- _WHAT TO WORK ON_
1. Answer these from the abstract on cortisol and rainbow trout:
(a) How many citations in Scopus does the page list?
(b) How many rainbow trout specimens were used in the study?
(c) In which three tissues were the mRNA levels of immune-related genes measured?
2. Reproduce the abstract on cortisol and rainbow trout word for word, from "Effects of cortisol" to "30 Citations (Scopus)".

Effects of cortisol administered through slow-release implants on innate immune responses in rainbow trout (oncorhynchus mykiss)

R. Cortés, M. Teles, R. Trídico, L. Acerete, L. Tort

Research output: Contribution to journalArticleResearchpeer-review

30 Citations (Scopus)

Abstract

Cortisol is a key hormone in the fish stress response with a well-known ability to regulate several physiological functions, including energy metabolism and the immune system. However, data concerning cortisol effects on fish innate immune system using a more controlled increase in cortisol levels isolated from any other stress related signaling is scarce. The present study describes the effect of doses of cortisol corresponding to acute and chronic levels on the complement and lysozyme activity in plasma of the rainbow trout (Oncorhynchus mykiss). We also evaluated the effects of these cortisol levels (from intraperitoneally implanted hydrocortisone) on the mRNA levels quantified by RT-qPCR of selected key immune-related genes in the liver, head kidney, and spleen. For that purpose, 60 specimens of rainbow trout were divided in to two groups: a control group injected with a coconut oil implant and another group injected with the same implant and cortisol (50 g cortisol/g body weight). Our results demonstrate the role of cortisol as a modulator of the innate immune response without the direct contribution of other stress axes. Our results also show a relationship between the complement and lysozyme activity in plasma and mRNA levels in liver, supporting the important role of this organ in producing these immune system proteins after a rise of cortisol in the fish plasma. © 2013 R. Cortés et al.

- _RECORD EXTRACTS_
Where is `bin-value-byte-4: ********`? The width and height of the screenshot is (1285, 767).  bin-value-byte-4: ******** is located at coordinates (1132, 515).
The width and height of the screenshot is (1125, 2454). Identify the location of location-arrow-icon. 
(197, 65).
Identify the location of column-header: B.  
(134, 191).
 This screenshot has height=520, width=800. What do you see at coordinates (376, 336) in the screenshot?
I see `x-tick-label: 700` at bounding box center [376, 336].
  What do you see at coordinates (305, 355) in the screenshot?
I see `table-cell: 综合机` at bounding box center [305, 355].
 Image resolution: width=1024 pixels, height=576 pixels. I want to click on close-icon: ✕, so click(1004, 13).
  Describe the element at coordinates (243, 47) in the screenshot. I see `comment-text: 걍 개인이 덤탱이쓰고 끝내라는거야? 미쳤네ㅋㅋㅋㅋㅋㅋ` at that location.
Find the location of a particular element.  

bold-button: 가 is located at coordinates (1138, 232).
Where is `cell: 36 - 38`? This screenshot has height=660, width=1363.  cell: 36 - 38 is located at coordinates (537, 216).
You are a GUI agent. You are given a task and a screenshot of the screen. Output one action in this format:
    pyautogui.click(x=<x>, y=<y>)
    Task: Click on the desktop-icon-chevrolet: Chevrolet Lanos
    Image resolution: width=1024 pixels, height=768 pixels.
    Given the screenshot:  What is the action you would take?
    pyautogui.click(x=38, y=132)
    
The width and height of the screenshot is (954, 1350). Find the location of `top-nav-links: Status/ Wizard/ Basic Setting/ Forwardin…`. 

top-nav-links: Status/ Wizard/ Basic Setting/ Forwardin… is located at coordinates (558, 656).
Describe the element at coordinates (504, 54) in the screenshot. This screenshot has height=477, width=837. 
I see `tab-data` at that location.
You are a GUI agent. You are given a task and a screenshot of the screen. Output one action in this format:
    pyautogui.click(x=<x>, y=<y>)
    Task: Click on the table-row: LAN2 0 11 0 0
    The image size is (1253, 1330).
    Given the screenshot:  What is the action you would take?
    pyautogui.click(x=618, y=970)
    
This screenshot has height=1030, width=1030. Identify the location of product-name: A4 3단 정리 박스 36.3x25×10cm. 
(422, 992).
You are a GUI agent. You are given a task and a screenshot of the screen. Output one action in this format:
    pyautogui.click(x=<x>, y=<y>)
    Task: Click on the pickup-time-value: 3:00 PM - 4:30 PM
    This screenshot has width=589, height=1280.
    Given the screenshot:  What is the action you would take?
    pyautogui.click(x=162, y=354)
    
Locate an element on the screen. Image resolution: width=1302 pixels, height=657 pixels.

- _NUMBERED ANSWERS_
1.
(a) 30
(b) 60
(c) Liver, head kidney, and spleen

2.
Effects of cortisol administered through slow-release implants on innate immune responses in rainbow trout (oncorhynchus mykiss)

R. Cortés, M. Teles, R. Trídico, L. Acerete, L. Tort

Research output: Contribution to journalArticleResearchpeer-review

30 Citations (Scopus)